- Task to carry out:
Which lines of the data below include the string "computer"? Return each of them.

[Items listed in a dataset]
━━━━━━━━━━━━━━━━━━━━━━━━━━━━━━

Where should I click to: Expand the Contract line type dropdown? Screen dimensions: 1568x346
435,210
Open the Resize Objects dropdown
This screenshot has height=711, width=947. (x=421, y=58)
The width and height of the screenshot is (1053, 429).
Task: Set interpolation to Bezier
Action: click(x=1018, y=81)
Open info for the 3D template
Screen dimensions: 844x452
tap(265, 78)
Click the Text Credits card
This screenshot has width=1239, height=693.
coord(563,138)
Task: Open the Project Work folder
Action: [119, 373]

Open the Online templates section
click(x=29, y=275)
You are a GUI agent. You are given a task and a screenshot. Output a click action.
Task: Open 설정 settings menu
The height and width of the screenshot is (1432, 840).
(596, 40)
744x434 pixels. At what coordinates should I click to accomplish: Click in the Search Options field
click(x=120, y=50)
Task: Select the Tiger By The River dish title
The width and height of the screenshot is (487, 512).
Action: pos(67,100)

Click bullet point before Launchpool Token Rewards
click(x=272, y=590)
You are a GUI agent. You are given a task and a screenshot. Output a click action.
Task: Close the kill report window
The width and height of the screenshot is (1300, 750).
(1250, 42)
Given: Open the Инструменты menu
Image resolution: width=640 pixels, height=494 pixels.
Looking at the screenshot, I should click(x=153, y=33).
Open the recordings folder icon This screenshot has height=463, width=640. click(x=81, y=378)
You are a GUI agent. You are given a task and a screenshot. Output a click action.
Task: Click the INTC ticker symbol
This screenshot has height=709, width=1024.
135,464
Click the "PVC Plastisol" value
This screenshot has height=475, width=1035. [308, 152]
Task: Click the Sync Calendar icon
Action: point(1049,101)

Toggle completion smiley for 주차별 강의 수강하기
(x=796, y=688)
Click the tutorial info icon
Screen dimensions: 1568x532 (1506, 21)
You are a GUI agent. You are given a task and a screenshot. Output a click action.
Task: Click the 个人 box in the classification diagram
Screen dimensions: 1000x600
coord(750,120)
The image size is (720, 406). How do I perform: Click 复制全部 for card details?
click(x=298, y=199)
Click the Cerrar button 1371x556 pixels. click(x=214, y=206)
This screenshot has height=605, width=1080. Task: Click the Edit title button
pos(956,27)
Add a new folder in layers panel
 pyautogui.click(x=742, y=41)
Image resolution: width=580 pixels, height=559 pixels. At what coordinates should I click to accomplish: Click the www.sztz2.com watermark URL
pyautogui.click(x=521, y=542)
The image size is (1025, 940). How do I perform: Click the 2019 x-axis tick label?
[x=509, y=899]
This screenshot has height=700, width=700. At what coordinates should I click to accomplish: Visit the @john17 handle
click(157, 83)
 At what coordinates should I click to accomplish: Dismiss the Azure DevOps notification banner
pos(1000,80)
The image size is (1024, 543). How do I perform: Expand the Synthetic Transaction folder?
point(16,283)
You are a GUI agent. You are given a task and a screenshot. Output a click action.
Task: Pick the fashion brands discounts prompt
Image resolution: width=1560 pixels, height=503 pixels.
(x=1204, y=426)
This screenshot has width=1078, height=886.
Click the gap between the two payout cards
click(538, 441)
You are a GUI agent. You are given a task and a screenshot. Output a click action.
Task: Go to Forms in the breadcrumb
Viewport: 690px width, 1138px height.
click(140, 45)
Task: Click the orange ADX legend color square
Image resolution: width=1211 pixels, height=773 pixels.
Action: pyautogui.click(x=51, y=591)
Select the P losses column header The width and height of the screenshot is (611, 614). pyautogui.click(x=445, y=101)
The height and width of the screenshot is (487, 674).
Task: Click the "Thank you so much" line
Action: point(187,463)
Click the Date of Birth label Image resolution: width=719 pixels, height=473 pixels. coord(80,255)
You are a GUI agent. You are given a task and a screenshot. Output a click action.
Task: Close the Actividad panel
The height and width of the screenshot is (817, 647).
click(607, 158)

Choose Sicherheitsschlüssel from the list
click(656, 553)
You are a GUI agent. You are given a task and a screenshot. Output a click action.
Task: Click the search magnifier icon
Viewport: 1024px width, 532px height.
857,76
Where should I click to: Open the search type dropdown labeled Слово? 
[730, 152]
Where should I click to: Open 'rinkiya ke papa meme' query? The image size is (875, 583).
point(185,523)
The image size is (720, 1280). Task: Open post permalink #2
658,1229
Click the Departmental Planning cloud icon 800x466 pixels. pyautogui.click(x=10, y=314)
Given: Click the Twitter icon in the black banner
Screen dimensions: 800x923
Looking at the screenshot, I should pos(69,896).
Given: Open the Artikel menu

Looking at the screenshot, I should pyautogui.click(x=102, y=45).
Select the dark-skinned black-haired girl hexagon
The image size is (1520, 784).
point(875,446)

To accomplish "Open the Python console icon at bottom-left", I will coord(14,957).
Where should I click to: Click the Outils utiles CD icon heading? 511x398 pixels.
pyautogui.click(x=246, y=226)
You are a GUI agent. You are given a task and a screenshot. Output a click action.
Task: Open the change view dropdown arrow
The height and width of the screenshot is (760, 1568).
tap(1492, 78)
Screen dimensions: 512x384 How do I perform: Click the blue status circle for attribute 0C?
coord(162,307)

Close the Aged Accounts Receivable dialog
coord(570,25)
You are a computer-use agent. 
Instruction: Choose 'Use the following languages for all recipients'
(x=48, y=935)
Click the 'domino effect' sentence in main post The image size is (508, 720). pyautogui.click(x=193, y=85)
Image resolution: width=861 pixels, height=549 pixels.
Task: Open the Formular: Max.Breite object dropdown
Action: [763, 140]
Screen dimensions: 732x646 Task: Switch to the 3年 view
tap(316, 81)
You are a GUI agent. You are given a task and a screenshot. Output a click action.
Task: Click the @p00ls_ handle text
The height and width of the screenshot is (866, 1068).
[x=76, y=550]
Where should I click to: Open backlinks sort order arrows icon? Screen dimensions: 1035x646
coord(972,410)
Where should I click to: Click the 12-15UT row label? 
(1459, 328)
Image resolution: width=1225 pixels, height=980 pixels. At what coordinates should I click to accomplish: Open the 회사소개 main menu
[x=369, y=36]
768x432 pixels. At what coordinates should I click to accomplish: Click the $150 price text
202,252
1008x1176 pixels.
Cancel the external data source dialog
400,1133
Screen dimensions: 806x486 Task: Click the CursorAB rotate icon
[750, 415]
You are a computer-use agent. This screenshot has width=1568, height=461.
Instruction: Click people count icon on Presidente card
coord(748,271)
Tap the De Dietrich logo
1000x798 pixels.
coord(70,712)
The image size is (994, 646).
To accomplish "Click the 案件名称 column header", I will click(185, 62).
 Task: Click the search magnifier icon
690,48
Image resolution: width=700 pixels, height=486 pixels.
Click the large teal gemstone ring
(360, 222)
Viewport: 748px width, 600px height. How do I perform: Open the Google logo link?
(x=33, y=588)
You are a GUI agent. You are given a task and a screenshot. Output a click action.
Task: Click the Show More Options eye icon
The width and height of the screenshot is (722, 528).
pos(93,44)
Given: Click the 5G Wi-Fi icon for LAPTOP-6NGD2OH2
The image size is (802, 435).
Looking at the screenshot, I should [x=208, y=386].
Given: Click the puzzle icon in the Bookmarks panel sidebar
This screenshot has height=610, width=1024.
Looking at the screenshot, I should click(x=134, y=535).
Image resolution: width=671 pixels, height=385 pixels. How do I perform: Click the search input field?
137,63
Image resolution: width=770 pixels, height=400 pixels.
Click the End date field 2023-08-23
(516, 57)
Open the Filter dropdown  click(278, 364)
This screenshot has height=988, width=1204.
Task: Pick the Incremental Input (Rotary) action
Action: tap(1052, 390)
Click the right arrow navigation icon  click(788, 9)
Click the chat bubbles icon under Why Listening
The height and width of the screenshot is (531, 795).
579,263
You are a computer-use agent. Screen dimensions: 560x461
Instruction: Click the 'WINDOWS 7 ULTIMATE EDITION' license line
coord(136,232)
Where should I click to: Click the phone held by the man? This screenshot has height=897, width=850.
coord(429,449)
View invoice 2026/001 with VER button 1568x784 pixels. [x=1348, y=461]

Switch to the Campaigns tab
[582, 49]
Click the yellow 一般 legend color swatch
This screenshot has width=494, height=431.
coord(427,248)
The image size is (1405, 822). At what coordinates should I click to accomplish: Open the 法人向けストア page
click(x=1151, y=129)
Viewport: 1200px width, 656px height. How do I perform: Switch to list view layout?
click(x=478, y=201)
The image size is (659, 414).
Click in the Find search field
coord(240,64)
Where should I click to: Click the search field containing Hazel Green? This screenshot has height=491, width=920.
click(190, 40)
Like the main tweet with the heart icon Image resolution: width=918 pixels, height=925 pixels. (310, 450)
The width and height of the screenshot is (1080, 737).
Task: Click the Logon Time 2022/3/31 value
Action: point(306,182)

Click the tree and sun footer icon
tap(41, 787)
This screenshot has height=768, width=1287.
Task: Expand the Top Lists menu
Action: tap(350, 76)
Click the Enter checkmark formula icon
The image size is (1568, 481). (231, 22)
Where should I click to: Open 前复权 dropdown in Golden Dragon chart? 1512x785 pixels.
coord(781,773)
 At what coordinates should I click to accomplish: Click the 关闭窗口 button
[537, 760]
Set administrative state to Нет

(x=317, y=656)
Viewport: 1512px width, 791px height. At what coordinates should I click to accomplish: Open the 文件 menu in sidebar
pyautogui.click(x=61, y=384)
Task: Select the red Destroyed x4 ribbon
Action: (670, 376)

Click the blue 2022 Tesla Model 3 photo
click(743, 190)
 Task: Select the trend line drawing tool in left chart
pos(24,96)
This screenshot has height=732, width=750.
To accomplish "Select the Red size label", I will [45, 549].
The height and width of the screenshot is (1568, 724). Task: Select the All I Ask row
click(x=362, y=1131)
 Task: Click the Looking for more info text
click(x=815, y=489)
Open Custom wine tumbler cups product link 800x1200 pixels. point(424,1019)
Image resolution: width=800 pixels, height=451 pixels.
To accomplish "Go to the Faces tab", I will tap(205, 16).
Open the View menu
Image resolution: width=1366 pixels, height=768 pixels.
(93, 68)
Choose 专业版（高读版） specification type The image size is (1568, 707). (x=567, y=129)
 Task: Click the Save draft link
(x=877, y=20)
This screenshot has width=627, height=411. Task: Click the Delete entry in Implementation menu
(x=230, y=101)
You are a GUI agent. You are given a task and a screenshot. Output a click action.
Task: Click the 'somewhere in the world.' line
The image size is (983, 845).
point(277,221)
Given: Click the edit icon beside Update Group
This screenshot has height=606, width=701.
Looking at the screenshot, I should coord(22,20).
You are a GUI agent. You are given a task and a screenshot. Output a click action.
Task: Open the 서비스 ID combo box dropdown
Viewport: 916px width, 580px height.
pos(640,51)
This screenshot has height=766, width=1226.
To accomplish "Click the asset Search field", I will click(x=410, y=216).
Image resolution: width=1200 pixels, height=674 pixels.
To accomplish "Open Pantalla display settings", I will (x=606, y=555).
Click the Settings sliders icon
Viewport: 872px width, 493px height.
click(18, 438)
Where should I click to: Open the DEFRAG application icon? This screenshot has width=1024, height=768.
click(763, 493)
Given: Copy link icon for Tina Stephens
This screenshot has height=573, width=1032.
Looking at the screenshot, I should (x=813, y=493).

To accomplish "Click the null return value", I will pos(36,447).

━━━━━━━━━━━━━━━━━━━━━━━━━━━━━━

- Written response:
You are a computer-use agent. 
You are a computer-use agent. This screenshot has width=1568, height=461.
You are a computer-use agent. Screen dimensions: 560x461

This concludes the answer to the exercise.